You should carefully consider the foregoing factors and the other risks and uncertainties that affect the businesses of Synopsys and Ansys described in the “Risk Factors” section of their respective Annual Reports on Form 10-K, Quarterly
Reports on Form 10-Q and other documents filed by either of them from time to time with the SEC. These filings identify and address other important risks and uncertainties that could cause actual events and results to differ materially from those
contained in the forward-looking statements. Forward-looking statements speak only as of the date they are made.
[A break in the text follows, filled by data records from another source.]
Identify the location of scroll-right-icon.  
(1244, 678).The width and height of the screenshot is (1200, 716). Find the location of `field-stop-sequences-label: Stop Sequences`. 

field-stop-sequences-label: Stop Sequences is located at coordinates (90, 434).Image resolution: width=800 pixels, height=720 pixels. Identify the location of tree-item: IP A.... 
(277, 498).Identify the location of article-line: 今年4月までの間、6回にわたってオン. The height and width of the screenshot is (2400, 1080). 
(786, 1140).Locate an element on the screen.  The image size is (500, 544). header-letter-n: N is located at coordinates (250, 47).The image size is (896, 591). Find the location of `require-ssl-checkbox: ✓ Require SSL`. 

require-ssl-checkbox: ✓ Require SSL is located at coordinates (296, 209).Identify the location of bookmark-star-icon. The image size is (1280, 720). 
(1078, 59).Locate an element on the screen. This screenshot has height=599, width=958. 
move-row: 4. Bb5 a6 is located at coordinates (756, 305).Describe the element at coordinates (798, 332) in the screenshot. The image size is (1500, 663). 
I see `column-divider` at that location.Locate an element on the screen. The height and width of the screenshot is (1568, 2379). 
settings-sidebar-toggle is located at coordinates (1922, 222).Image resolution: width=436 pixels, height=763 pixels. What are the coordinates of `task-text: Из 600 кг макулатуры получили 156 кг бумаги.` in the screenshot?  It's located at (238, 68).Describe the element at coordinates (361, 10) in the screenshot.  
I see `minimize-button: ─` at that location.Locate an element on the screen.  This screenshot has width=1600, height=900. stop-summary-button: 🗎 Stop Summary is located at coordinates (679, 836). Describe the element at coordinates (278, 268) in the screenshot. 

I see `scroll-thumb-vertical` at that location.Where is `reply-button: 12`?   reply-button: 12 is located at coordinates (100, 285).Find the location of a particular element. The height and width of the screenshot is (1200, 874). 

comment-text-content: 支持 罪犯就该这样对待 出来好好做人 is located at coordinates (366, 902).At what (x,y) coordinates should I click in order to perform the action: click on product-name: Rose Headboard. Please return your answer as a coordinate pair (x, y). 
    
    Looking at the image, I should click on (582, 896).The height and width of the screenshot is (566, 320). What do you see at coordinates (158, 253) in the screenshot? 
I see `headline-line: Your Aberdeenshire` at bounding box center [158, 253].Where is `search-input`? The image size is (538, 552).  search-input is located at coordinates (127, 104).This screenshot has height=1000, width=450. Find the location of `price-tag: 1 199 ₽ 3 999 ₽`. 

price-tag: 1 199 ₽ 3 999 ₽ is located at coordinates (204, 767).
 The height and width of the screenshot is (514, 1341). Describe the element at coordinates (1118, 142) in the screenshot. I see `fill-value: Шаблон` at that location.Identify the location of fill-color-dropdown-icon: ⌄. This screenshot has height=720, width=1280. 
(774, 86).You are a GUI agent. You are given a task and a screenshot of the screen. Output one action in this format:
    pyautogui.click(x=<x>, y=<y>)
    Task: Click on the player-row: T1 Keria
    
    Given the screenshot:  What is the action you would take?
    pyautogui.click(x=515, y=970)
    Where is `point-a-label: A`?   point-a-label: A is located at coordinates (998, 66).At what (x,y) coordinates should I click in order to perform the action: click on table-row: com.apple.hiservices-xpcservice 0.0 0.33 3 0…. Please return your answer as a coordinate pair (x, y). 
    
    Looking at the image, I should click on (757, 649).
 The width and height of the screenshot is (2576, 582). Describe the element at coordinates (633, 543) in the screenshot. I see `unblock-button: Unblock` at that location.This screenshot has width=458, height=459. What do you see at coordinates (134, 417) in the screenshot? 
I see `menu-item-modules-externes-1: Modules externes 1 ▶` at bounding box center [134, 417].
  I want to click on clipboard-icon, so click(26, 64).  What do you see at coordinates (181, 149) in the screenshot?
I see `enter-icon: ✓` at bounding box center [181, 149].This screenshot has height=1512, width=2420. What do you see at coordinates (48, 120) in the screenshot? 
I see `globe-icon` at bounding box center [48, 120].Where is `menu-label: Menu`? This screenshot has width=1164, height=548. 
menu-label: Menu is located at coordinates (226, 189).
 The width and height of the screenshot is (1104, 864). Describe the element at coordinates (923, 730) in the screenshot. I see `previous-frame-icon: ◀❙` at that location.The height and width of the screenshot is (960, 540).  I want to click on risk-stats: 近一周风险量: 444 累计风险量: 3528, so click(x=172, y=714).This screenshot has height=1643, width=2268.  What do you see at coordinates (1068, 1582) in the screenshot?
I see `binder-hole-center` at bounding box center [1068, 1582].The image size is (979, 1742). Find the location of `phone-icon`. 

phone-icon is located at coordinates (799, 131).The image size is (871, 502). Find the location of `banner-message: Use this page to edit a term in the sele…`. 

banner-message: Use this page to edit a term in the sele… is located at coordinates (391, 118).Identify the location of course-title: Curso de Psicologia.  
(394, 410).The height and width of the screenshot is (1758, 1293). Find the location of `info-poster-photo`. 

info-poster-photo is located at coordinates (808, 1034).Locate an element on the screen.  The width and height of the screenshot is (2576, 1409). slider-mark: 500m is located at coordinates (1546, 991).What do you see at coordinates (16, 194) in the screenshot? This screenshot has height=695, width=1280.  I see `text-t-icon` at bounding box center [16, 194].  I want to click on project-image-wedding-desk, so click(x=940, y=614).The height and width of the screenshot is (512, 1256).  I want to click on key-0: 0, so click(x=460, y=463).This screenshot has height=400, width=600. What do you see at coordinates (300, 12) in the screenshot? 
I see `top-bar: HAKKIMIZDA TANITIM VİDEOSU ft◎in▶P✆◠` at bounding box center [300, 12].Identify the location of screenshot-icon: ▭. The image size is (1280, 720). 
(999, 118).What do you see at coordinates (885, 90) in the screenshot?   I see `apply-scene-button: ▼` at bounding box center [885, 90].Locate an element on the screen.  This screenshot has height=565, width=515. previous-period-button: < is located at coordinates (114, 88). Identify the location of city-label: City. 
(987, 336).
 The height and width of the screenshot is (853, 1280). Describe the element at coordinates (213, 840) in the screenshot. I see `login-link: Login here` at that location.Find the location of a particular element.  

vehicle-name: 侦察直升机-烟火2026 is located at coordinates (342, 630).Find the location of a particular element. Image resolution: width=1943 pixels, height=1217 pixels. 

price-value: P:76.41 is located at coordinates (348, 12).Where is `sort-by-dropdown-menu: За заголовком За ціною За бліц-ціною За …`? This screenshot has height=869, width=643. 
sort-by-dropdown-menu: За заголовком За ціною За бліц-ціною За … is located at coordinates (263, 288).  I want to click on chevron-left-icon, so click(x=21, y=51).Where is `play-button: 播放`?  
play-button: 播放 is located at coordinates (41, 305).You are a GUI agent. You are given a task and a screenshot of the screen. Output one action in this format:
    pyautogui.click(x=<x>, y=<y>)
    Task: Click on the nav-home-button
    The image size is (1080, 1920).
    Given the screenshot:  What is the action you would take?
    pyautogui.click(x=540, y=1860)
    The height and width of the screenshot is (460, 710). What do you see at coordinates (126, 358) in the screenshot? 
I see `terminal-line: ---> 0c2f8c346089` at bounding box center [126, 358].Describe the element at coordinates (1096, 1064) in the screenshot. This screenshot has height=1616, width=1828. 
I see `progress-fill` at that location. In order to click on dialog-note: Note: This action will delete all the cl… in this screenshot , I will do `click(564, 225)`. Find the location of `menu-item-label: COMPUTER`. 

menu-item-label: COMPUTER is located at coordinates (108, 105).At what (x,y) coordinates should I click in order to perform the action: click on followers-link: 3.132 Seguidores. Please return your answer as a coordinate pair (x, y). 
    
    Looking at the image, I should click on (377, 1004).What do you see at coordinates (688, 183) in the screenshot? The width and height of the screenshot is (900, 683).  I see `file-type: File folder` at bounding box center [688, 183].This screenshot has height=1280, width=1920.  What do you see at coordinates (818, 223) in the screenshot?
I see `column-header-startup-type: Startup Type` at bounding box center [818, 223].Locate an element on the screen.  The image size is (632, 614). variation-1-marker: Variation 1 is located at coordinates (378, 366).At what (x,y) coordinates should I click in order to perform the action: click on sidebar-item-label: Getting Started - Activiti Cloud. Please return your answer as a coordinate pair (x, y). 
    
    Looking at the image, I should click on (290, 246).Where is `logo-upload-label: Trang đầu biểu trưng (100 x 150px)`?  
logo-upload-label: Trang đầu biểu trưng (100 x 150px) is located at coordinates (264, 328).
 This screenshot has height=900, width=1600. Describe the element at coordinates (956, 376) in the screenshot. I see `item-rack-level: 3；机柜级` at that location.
All forward-looking statements by their nature address matters that involve risks and uncertainties, many of which are beyond
Synopsys’ and Ansys’ control, and are not guarantees of future results. Readers are cautioned not to put undue reliance on forward-looking statements, and Synopsys and Ansys assume no obligation and do not intend to update or revise these
forward-looking statements, whether as a result of new information, future events, or otherwise, unless required by law. Neither Synopsys nor Ansys gives any assurance that either Synopsys or Ansys will achieve its expectations.